犬の代表的な病気①
犬の代表的な病気
犬にも人間と同じくらいいろいろな病気があり、人間とよく似た病気や、犬特有の病気があります。その中で代表的な病気について簡単に要点をお話しましょう。
栄養性二次性上皮小体機能亢進症(俗にいうクル病)
子犬のかかりやすい骨の病気である栄養性二次性上皮小体機能亢進症(俗にいうクル病)。
四肢の骨や背骨が曲がったり、関節が腫れたり、運動を嫌がったり、重症になると歩行困難になったり、ちょっとしたことで折れたりする骨の病気です。

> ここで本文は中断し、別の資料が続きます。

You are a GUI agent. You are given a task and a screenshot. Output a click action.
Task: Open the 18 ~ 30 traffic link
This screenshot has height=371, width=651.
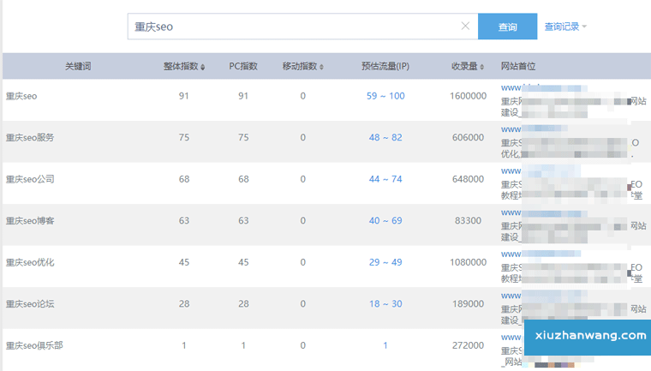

大切な点は、このようにひどくなる前に、なんとなく動きたがらない、原因不明の四肢の痛みなどがあれば、この病気を疑うことです。
原因は食餌の中のカルシウムとリンのバランスが悪い場合と、カルシウムの絶対量が不足する場合です。専門家は、食餌内容を聞くだけで、それとわかるのがふつうです。
幸いなことに正しい栄養のバランスのとれた食餌、すなわちドッグフードと犬用ミルクを与えることで予防ができますし、早ければ、ほとんどの例で完全に治ります。
伝染病
【ジステンパー】
ジステンパーは、ウイルスによって起こる伝染病で、下痢、嘔吐、高熱、咳、目やに、鼻汁などの症状を出します。
ウイルスによる病気ですから、免疫が完全でないと、いつでも、どこにいても、その伝染を受ける可能性があるわけで、特に仔犬、老犬、病気や手術後の犬などではより致命的です。
ワクチンを正しく接種することで、予防することができます。仔犬では、ふつう2ヶ月齢前後で1回目、3ヶ月齢過ぎに2回目、以後、毎年1回の追加接種をします。
ただし、2ヶ月齢以前でも母犬ゆずりの免疫(移行抗体)がない場合、流行地域の仔犬には、飼い始めたらただちに第1回目の接種、以後、2ヶ月齢、3ヶ月齢に接種します。
くわしいことは病院でご相談ください。
【犬伝染性肝炎】
ジステンパーについては比較的よく知られていますが、犬にもウイルスによって起こる、こわい肝炎があることをご存知ですか。
伝染性肝炎と呼ばれるこの病気は、ジステンパー同様、悪くすれば死を招くおそろしい代表的な伝染病のひとつです(人間にはうつりません)。
主な症状は、元気や食欲がなくなり、嘔吐し、急死するものさえあります。また、目が白くにごる(急性前ブドウ膜炎:ブルーアイ)という、特徴的な症状を示すものもあります。
病気の激しさも犬によってまちまちですが、一晩で死亡してしまうもの(仔犬ではこのケースが多い)、数週間も症状を示すもの、また、この病気にかかっていても、まったく外に症状を示さない場合もあります。
このような犬の場合、その尿からは、ウイルスが排泄されることになり、他の犬にも感染させますので注意が必要です。
この病気も、ジステンパーと同様、やっかいな伝染病であることがおわかりいただけたと思います。
しかし幸いなことに、30年以上も前から優れた予防ワクチンが使用されていますので、現在では比較的まれなものとなりつつあります。